Теперь, когда она стала поспокойней, из глаз у нее побежали слезы. Она вытерла их тыльной стороной ладони, а потом погляделась в зеркальный горный хрусталь. «Какая я заплаканная и безобразная! — подумала она. — Ты и за это заплатишь мне, Зевс! Так оскорбить меня! Возвести на меня поклеп, будто я сошлась со Сторукими!»

Она умылась холодной водой и с удовлетворением почувствовала, как ее кожа снова натянулась. «Не могу же я прийти к Прометею взъерошенной вороной! Но как я попаду к нему незамеченной? Этот мерзкий немой Кратос ходит за мной по пятам.

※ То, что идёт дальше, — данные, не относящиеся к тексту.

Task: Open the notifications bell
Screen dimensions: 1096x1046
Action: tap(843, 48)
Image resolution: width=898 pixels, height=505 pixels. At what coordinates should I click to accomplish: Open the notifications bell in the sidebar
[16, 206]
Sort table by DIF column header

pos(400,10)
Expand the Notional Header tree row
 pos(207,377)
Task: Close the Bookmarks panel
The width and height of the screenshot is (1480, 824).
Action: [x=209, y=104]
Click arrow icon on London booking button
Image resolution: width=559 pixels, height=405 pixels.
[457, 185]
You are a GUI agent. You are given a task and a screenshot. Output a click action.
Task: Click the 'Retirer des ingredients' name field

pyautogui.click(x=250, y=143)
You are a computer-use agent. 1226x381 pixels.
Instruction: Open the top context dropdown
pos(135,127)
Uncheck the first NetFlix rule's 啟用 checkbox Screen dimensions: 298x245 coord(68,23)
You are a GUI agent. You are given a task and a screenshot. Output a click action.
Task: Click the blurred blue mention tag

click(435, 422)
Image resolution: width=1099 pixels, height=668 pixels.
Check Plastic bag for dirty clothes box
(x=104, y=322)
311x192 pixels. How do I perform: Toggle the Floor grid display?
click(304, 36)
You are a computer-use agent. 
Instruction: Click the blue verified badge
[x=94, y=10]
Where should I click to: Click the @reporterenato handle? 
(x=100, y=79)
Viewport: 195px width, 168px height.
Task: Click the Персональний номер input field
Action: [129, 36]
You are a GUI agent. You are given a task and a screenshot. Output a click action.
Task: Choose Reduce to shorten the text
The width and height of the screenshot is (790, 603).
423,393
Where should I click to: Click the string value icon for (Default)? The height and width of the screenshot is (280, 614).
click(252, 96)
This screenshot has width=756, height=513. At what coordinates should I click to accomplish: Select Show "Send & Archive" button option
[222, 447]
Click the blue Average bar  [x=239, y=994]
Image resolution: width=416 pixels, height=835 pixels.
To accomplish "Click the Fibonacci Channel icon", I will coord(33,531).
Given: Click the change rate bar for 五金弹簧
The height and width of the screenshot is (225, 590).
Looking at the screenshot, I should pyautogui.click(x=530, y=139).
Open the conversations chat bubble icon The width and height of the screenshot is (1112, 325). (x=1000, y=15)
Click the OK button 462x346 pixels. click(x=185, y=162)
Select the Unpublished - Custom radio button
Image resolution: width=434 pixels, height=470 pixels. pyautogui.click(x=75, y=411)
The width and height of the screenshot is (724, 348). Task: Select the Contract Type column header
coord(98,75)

Надо его отвлечь, но как, но как?» Тем временем новорожденный, пущенный могучей рукою Зевса, описал дугу в небе: взлетев над Критским морем и перемахнув через Африку, он стал немного севернее спускаться на землю. Он летел три дня и три ночи, после чего упал на остров, который зовется Лемнос. От его удара о землю в ней образовался кратер, и, хотя Гефест был бессмертен, он сломал себе кости правого бедра. Стеная от боли, не в силах ни закричать, ни двинуться, лежал он на кремнистом поле, поросшем чертополохом. Вдруг он услыхал дребезжащий смех. Перед ним стояла черная морщинистая женщина, ростом с ворона.

— Никак вы, замечательные боги, уже выбрасываете друг друга из гнезда? — смеясь, спросила старуха.

От страха Гефест перестал кряхтеть. Старуха качала головой.

— Не больно-то рады собственным чадам! — бормотала она дребезжащим голосом. — Ни одно из моих созданий так бы не поступило, так бы не поступил и крокодил! И крокодил! — повторила она.

Не будь Гефест в таком отчаянном положении, он наверняка не издал бы ни звука из страха перед старухой. Но теперь он захныкал:

— Так помоги же мне!

— Помоги себе сам, бог! — ответила Гея. Она произнесла эти слова так резко и повелительно, что Гефест сделал попытку встать. Опершись на левый локоть, он чуть приподнял верхнюю половину туловища, но, когда хотел подтянуть к себе правую ногу, почувствовал такую нестерпимую боль, что упал и горестно заплакал.

— Вот ты лежишь тут, дитя скорби, — промолвила Гея, по-видимому ничуть не растроганная, — ты лежишь, и самые ничтожные из моих созданий, клопы и черви, могут тебя съесть.

Она ткнула его пальцем в спину. Гефест испугался, что она будет его мучить, однако Гея ловко ощупала его позвонки и ребра, потом плечи, шею и таз.

— Ты с неба упал и ногу сломал, — пробормотала она и прибавила: — Сделай себе новую, не будешь такой скованный.

— Ты издеваешься надо мной, — простонал Гефест, — как я могу сделать себе новую ногу!

Раздалось какое-то кряхтенье.

— Ну, смелей гляди вперед — вон нога твоя растет, — отвечала Гея и показала на деревцо, в скудной тени которого лежал Сброшенный с Олимпа. Это был всего только небольшой каштан, но ствол у него был прямой и крепкий и равномерно разветвлялся вверху на два сука. — Вот, — сказала Гея. Без всякого труда она вырвала деревцо и бросила рядом с Гефестом. — Нужна помощь в ходьбе — сделай ногу себе! — приказала она. Но так как Гефест не шевелился, она прикрикнула на него, уже без рифмы: — Не таращься попусту! Это тебе не поможет! Займись делом!